Erdogan diz que Macron está em “morte cerebral” após as críticas à intervenção na Síria

Turkish President Recep Tayyip Erdogan addresses a meeting of provincial election officials at the headquarters of his ruling Justice and Development (AK) Party in Ankara on January 29, 2019. (Photo by Adem ALTAN / AFP) (Photo credit should read ADEM ALTAN/AFP/Getty Images)

O Presidente turco acusou o Presidente francês de estar “em estado de morte cerebral”. Macron tinha usado a mesma expressão em relação à NATO após a ofensiva militar contra a milícia curda na Síria

Presidente turco Recep Tayyip Erdogan emitiu ontem Sexta-feira fortes críticas ao seu homólogo francês Emmanuel Macron, ao considerá-lo “em estado de morte cerebral”, exacerbando as tensões a uma semana de uma cimeira crucial da NATO. “A partir da Turquia dirijo-me ao Presidente francês Emmanuel Macron e voltarei a dizê-lo na NATO. Examina em primeiro lugar a tua própria morte cerebral”, disse Erodgan ao retomar as declarações de Macron que considerou a NATO em estado de “morte cerebral”.

No início de Novembro, em entrevista à revista semanal britânica The Economist, o Presidente francês definiu a NATO em estado de “morte cerebral”, uma declaração que abalou a aliança militar. Na sua declaração, Macron lamentou a ausência de coordenação entre os Estados Unidos e a Euro pa e o comportamento unilateral da Turquia — membro da Aliança Atlântica — na Síria, na sequência da ofensiva militar contra uma milícia curda apoiada pelos países ocidentais.

“Estas declarações apenas se aplicam a pessoas do teu género que estão em estado de morte cerebral”, insistiu o Presidente turco durante um discurso em Istambul. As observações de Erdogan reforçam as tensões entre a Turquia e a NATO antes da cimeira crucial da Aliança em Londres agendada para a próxima semana. Erdogan e Macron, e ainda a chanceler alemã Angela Merkel e o primeiro-ministro britânico Boris Johnson, deverão reunir-se à margem da reunião para abordar a situação na Síria. Os países ocidentais criticaram a mais recente intervenção militar na Síria contras as milícias curdas da Unidade de Protecção Popular (YPG), que a Turquia considera uma formação “terrorista”. Neste âmbito, Macron considerou na entrevista ao The Economist que esta acção unilateral se incluía entre os sintomas de “morte cerebral” da NATO.

As críticas incisivas da França à Turquia suscitaram uma reacção imediata dos dirigentes turcos, que nas últimas semanas têm acusado Paris de pretender implantar um “Estado terrorista” no norte da Síria. “Ninguém te presta atenção.

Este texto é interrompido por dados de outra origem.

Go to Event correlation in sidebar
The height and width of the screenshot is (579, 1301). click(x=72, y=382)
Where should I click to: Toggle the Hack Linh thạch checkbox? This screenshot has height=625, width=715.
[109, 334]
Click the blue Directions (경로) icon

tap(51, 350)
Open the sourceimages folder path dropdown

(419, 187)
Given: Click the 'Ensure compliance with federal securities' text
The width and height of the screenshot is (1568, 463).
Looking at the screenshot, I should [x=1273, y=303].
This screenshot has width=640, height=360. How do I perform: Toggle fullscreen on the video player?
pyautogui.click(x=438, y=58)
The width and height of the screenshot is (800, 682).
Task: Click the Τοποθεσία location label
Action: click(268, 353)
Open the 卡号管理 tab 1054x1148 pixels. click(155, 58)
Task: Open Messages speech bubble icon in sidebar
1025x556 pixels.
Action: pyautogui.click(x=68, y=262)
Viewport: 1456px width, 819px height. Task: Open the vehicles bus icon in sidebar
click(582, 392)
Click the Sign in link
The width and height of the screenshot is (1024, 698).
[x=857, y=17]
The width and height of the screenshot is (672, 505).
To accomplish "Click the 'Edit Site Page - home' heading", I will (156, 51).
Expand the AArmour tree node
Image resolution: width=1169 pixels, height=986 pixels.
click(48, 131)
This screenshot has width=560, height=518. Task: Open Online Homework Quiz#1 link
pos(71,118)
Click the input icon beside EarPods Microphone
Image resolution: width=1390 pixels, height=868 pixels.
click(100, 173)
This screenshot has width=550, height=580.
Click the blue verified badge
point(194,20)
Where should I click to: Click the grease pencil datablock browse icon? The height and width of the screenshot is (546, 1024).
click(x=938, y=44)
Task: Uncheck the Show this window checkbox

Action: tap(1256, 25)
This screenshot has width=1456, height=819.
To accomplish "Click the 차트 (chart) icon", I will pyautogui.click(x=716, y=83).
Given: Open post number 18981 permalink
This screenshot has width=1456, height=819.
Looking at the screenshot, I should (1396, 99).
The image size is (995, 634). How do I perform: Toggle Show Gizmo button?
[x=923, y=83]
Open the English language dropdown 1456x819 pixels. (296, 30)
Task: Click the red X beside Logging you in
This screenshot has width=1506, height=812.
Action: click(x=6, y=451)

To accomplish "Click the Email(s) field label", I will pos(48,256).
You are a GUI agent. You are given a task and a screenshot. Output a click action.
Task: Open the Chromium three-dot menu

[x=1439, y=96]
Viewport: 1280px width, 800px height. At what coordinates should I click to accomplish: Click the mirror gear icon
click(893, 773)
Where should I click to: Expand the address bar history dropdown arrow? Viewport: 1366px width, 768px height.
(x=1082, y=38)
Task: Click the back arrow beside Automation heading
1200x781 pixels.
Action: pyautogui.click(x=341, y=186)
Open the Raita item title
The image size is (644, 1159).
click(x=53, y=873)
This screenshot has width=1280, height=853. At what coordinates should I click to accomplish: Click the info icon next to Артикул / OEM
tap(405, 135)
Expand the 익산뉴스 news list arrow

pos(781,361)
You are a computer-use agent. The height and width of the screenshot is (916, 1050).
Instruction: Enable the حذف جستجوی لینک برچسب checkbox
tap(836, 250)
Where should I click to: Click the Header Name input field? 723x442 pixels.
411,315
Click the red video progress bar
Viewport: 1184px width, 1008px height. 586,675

Ainda possuis um lado amador, começa por remediar isso”, sugeriu ainda Erdogan numa referência a Macron. “Quando se trata de fanfarronice, sabes fazê-lo. Mas quando se trata de enviar à NATO o didinheiro que lhe deves, é outra coisa”, acrescentou. “É tão inexperiente! Não sabe o que é a luta anti-terrorista, é por isso que os coletes amarelos invadiram a França”, prosseguiu. “Podeis gesticular quando quiserdes, mas acabareis por reconhecer a legitimidade da nossa luta contra o terrorismo”, vincou.